La coordinazione può collegare due principali tra loro, due subordinate tra loro (dello stesso grado e tipo), oppure una principale e una coordinata alla principale. Le proposizioni coordinate sono introdotte da una congiunzione coordinante (e, ma, o, infatti, quindi...) oppure, quando la congiunzione manca, dalla sola punteggiatura.

Esempi:
  • Marco chiuse la porta e uscì di corsa. → due principali coordinate tra loro.
  • So che sei stanco e che vuoi riposare. → due subordinate (oggettive) coordinate tra loro.

2.2. I tipi di coordinate

In base alla congiunzione che le introduce, le proposizioni coordinate si distinguono in cinque tipi, a seconda del rapporto logico che esprimono rispetto alla proposizione a cui si legano.

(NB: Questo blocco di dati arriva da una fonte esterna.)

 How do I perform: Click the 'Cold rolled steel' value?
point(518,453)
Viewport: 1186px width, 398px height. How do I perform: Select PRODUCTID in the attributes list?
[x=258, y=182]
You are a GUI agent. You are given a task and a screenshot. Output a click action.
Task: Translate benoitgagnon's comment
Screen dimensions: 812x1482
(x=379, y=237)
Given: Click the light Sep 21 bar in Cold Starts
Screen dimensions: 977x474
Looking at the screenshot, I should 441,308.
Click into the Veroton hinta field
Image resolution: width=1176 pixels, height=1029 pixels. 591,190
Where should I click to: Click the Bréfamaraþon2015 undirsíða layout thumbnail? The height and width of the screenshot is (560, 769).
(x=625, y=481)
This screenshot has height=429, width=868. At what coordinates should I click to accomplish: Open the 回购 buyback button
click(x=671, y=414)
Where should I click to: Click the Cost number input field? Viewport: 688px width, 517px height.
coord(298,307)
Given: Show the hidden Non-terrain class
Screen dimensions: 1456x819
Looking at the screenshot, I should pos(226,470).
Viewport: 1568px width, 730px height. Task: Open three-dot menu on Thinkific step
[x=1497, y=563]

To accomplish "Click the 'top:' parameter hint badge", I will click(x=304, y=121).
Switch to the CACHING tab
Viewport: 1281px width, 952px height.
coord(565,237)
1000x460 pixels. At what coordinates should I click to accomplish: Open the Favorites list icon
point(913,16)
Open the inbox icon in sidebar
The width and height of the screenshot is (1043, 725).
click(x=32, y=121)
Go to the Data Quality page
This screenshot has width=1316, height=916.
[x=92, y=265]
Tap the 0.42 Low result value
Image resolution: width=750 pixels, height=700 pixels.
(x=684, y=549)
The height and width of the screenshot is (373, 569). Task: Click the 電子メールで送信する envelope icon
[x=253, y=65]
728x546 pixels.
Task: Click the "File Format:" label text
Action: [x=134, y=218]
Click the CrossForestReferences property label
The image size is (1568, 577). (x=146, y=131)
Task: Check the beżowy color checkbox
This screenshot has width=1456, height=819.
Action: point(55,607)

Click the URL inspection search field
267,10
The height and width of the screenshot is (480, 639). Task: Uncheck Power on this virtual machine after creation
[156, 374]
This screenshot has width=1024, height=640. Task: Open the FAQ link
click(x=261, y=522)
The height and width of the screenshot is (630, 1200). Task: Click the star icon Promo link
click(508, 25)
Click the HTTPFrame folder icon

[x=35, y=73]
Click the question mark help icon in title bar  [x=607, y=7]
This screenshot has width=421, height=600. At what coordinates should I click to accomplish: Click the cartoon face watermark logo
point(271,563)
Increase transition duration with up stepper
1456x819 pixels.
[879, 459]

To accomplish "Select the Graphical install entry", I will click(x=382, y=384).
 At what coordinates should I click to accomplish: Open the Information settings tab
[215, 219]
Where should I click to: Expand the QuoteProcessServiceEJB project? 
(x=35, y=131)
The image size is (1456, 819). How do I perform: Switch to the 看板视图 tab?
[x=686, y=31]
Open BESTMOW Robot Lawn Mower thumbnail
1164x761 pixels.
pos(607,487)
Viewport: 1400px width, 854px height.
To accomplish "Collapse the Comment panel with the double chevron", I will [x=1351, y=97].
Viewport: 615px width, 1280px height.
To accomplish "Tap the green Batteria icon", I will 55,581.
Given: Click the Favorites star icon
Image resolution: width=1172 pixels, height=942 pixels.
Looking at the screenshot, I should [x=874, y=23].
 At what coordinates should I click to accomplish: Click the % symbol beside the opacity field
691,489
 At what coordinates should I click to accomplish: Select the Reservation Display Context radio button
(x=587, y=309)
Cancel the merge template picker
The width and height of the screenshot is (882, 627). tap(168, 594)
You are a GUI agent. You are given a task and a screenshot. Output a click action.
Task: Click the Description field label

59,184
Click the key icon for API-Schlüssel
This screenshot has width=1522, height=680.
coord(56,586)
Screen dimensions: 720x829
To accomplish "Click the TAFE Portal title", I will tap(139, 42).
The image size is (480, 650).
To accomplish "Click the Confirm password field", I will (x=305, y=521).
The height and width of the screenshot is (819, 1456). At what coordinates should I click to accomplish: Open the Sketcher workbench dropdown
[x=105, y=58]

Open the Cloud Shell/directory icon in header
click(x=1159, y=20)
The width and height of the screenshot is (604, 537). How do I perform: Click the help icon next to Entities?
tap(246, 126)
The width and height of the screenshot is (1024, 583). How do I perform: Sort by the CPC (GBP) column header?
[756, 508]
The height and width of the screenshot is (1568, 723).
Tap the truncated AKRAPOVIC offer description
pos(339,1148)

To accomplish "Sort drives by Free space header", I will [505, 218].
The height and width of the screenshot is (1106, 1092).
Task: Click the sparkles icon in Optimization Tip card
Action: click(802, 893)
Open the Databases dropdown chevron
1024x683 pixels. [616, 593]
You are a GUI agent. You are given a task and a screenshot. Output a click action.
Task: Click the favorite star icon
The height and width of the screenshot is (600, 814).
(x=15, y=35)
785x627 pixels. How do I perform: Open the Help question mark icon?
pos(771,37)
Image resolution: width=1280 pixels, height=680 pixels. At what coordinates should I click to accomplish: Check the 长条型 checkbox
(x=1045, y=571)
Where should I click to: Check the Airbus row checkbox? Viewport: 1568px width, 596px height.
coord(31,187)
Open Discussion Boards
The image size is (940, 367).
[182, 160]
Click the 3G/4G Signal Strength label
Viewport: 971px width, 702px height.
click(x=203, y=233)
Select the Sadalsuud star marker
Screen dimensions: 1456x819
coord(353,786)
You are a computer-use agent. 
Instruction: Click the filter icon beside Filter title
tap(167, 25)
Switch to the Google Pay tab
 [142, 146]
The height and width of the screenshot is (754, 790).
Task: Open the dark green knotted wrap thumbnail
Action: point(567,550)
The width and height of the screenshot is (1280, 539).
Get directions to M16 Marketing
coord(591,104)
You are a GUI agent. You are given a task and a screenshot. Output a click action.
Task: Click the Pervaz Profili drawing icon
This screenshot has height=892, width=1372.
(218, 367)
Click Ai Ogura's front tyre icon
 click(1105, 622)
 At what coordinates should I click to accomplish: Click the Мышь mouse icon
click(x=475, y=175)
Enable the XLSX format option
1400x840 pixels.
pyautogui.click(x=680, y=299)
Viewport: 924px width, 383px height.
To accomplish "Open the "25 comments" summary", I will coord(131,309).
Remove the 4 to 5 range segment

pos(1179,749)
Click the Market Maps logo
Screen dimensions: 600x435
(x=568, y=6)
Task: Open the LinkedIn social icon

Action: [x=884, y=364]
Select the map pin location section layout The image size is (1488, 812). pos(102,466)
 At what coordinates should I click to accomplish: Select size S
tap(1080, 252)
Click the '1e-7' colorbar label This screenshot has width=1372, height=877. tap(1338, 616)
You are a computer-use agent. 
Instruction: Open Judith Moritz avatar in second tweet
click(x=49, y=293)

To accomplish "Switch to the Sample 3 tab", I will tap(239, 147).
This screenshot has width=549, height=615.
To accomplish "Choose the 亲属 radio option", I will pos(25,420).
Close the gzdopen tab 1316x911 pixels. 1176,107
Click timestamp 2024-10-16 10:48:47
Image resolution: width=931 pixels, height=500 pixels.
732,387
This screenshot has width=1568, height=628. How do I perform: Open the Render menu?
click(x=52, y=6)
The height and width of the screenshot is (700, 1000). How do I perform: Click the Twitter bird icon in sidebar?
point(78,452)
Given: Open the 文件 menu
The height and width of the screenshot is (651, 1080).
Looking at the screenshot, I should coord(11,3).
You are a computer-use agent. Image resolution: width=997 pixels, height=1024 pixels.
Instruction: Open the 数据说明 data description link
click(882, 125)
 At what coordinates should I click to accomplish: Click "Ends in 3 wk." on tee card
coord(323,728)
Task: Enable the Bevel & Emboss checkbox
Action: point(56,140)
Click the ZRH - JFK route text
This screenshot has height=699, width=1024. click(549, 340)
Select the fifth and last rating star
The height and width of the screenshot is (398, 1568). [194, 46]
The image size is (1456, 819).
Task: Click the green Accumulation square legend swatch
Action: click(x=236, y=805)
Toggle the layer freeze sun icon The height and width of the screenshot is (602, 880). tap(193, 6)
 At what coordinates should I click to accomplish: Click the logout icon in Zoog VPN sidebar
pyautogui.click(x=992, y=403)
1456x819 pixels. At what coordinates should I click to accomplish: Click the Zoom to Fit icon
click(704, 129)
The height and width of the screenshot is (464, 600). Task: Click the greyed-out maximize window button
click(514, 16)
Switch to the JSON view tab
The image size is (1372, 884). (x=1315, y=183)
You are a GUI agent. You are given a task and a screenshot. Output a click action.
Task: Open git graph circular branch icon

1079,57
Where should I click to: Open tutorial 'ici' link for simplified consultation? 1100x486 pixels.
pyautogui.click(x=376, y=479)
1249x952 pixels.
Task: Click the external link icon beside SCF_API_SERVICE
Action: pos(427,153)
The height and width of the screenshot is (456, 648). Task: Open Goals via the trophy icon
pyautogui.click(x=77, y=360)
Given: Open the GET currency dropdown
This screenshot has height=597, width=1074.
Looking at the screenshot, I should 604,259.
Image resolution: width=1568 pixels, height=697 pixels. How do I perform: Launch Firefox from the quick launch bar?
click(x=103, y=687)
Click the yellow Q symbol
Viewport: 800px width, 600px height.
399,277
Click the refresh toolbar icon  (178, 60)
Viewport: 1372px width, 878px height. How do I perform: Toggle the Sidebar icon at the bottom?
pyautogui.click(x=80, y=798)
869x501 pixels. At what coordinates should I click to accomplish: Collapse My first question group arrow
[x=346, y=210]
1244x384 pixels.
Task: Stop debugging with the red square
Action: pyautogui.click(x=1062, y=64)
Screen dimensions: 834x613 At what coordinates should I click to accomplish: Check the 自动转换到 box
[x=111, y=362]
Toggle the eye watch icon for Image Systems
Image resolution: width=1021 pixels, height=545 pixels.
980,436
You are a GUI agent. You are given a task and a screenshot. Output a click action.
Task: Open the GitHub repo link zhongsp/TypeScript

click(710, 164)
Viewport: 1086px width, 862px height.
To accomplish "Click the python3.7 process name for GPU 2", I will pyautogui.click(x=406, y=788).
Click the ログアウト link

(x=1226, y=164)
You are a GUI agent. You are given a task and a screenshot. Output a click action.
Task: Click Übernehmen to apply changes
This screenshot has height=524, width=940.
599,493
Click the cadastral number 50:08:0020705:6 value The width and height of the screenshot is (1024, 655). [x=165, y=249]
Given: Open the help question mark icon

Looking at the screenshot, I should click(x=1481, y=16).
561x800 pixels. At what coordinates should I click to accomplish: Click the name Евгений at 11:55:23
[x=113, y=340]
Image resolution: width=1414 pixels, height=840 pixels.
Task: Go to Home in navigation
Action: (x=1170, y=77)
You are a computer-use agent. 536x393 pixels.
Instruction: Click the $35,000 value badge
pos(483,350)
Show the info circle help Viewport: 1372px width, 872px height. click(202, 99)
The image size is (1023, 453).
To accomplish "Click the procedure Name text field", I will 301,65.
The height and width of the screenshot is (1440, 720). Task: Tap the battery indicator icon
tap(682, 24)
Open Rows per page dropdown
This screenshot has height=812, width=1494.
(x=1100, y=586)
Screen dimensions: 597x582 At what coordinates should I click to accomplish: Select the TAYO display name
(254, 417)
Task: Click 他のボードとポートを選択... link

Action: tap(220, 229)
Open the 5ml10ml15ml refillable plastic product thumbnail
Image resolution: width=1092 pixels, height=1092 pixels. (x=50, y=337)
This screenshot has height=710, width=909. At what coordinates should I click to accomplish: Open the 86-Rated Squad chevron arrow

TIPO CONGIUNZIONI TIPICHE ESEMPIO
Copulativa e, anche, né, inoltre Luisa studia e ascolta musica.
Avversativa ma, però, tuttavia, eppure Ho provato a chiamarti, ma non hai risposto.
Disgiuntiva o, oppure, ovvero Possiamo uscire subito oppure aspettare un'ora.
Esplicativa infatti, cioè, ossia Non è venuto, infatti era ancora malato.
Conclusiva quindi, dunque, perciò, allora Pioveva forte, quindi rimandammo la gita.
COME RICONOSCERLA>> Per capire se una proposizione è coordinata, prova a separarla dall'altra con un punto fermo: se il senso regge comunque (magari con un piccolo aggiustamento), probabilmente sei davanti a una coordinazione. Questo non funziona invece con le subordinate, che studieremo nella prossima lezione.

 

2.3. Coordinazione per asindeto e polisindeto

La coordinazione non richiede sempre una congiunzione esplicita: le proposizioni possono essere semplicemente accostate, separate dalla virgola. Questo procedimento si chiama asindeto (dal greco "senza legame") e dà al periodo un ritmo rapido, spesso usato per accumulare azioni o dettagli.

Il procedimento opposto è il polisindeto (dal greco "molti legami"): la stessa congiunzione (di solito "e") viene ripetuta più volte del necessario, davanti a ogni proposizione coordinata. Questo rallenta il ritmo e dà enfasi a ciascun elemento elencato.

Esempi:
  • Asindeto: Corse, saltò il cancello, sparì nel buio. → nessuna congiunzione tra le tre proposizioni coordinate.
  • Polisindeto: E corse e saltò il cancello e sparì nel buio. → la congiunzione "e" è ripetuta davanti a ogni proposizione.
NOTA BENE>> Asindeto e polisindeto non sono un sesto tipo di coordinazione: sono modi diversi di costruire una coordinazione già copulativa (o, più raramente, di altro tipo), scelti per un effetto stilistico. Nell'analisi del periodo, la proposizione resta comunque una coordinata copulativa (o del tipo pertinente), anche se manca — o abbonda — la congiunzione.